On the Singular Scheme of Split Foliations

TL;DR

This paper characterizes when the tangent sheaf of certain foliations splits into line bundles based on the properties of their singular schemes, linking geometric structures to algebraic conditions.

Contribution

It establishes a precise equivalence between splitting of tangent sheaves and the singular scheme being arithmetically Cohen-Macaulay or Buchsbaum, and relates foliations to their singular schemes.

Findings

Tangent sheaf splits iff singular scheme is arithmetically Cohen-Macaulay.

Foliation by curves is an intersection of transversal distributions iff singular scheme is arithmetically Buchsbaum.

Hilbert scheme of certain Buchsbaum schemes is birational to a Grassmannian.

Abstract

We prove that the tangent sheaf of a codimension one locally free distribution splits as a sum of line bundles if and only if its singular scheme is arithmetically Cohen-Macaulay.

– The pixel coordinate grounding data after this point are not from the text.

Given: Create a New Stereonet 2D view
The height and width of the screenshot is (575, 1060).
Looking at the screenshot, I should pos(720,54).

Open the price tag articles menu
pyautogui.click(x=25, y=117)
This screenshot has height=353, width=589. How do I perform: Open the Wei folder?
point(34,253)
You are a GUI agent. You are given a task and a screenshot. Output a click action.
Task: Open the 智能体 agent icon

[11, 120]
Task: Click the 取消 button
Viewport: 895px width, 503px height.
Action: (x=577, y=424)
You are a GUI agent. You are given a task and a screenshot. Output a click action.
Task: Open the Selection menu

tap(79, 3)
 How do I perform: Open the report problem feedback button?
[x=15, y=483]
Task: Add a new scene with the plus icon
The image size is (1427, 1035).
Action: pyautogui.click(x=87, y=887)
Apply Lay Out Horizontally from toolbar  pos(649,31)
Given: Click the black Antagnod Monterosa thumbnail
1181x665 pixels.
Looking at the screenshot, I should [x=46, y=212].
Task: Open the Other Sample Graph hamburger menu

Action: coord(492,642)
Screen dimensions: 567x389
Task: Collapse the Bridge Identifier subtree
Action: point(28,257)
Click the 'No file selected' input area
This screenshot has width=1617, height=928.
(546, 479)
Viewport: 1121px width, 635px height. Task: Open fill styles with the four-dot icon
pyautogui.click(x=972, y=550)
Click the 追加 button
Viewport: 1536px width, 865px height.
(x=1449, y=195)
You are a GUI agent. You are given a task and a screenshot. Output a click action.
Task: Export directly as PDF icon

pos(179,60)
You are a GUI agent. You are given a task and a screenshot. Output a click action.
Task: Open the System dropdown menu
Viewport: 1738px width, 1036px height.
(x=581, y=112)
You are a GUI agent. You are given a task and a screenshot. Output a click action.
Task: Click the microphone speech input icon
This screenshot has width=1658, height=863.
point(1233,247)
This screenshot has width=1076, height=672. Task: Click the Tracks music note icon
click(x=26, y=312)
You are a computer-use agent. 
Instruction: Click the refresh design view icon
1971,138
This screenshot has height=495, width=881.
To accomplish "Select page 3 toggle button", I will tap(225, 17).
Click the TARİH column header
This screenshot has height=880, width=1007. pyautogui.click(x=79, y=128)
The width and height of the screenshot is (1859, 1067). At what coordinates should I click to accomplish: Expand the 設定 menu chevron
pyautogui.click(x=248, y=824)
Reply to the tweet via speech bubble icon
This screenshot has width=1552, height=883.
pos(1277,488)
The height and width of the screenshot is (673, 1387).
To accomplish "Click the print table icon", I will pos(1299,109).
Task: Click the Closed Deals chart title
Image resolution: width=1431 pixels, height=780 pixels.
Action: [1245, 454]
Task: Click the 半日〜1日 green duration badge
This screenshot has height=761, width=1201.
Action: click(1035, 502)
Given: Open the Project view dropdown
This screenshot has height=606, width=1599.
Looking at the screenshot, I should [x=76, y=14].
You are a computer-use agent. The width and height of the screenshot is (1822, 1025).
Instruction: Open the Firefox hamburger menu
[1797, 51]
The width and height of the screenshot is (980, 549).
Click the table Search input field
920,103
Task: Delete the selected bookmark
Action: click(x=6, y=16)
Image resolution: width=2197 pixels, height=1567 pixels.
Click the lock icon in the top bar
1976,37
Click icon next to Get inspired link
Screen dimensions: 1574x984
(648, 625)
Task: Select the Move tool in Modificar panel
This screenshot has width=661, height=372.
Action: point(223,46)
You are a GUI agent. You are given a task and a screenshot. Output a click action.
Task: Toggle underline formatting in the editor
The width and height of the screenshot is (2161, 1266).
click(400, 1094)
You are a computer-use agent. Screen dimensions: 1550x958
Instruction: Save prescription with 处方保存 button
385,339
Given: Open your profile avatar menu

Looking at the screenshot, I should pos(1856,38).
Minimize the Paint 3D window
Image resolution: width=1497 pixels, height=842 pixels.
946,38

In addition, we show that a foliation by curves is given by an intersection of generically transversal holomorphic distributions of codimension one if and only if its singular scheme is arithmetically Buchsbaum. Finally, we establish that these foliations are determined by their singular schemes, and deduce that the Hilbert scheme of certain arithmetically Buchsbaum schemes of codimension $2$ is birational to a Grassmannian.